This ‘unique’ land
IT is difficult these days to speak or write. Both the heart and the mind are anguished. Words and their truth appear meaningless. What form have our religions assumed? And our culture? What about nationality? What about Hindutva and our pride in it? The so-called sants and sadhus claim that this is an expression of the pride of Hindu society, crushed for a thousand years, which has now awakened. It is claimed that this is a movement for self-determination. They claim, ‘This is Hindutva.’ At times like these it is very difficult to distinguish between a Pravin Togadia or a K.K. Shastri and the sadhus supporting them.
I see no reason to narrate the sequence of events of the last 35 days. But a question remains: after the inhuman carnage at Godhra, Gujarat was peaceful for almost 24 hours. What was it that happened to trigger the subsequent carnage? For at least 72 hours from the morning of 28 February, murdering, burning, looting mobs ruled Gujarat. The police was a spectator. Even after the army was called in to handle the situation, place after place burned, people were killed and a macabre play of death and destruction continued. Even after the recent visit of the prime minister, Gujarat continues to smoulder; entire families have been burnt alive. The state government continues to make claims of having effectively controlled the violence.
Over 100,000 people are in refugee camps. Earlier, the riots were largely confined to urban areas. This time remote villages and tribal areas have also participated in the orgy of violence.
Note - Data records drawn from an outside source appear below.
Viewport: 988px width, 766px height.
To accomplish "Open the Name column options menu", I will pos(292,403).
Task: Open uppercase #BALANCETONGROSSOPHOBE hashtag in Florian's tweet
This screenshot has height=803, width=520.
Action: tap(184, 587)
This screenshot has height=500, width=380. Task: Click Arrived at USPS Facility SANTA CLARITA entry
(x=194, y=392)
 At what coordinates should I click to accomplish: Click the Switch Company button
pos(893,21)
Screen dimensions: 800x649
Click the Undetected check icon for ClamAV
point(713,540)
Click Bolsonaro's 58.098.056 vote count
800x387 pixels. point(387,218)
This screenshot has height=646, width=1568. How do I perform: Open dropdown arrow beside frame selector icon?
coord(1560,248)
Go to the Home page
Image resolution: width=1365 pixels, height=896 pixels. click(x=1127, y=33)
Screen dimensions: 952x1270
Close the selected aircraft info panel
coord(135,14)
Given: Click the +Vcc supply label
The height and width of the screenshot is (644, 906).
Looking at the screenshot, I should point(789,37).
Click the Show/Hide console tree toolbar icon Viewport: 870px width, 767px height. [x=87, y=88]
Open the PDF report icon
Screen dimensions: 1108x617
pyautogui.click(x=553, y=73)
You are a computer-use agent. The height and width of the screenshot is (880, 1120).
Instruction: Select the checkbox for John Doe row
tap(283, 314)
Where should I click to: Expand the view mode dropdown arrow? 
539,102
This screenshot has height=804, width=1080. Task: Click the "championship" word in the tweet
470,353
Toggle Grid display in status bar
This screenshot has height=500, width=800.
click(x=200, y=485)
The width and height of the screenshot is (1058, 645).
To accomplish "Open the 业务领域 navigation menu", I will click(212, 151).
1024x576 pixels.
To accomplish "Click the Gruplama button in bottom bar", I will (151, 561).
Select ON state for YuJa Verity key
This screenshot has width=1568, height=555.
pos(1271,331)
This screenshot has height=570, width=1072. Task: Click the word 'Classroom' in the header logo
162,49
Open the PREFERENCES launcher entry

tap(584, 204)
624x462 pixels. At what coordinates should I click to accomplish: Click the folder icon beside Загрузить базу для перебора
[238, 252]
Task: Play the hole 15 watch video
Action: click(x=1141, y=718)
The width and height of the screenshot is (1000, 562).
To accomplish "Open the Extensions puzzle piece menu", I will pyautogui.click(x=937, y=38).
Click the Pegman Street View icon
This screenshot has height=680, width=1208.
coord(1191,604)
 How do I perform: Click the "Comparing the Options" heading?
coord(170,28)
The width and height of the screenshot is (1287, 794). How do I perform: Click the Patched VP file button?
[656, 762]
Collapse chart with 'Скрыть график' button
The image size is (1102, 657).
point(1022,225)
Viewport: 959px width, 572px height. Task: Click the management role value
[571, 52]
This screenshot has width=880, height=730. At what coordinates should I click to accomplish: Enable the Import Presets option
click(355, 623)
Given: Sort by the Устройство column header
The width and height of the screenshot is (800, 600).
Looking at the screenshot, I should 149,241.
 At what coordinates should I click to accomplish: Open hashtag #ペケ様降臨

As a reaction to the Godhra killings, the VHP declared a statewide bandh, which was supported by the state government. The Narendra Modi government and the state police have been deeply implicated in the violence through their inaction. The areas that had a significant Muslim population did escape the fury, but elsewhere they were systematically targeted.
In Anand and Kheda districts the Muslims took refuge in town like Anand, Bhalej and Sui. On 12 March I visited Oad village of Anand tehsil. The Muslim sector of the village was still in the grip of uncertainty and terror. Burnt houses, with the belongings either looted or consigned to flames, and the remains of charred foodgrains were testimony to the horror experienced by the inhabitants.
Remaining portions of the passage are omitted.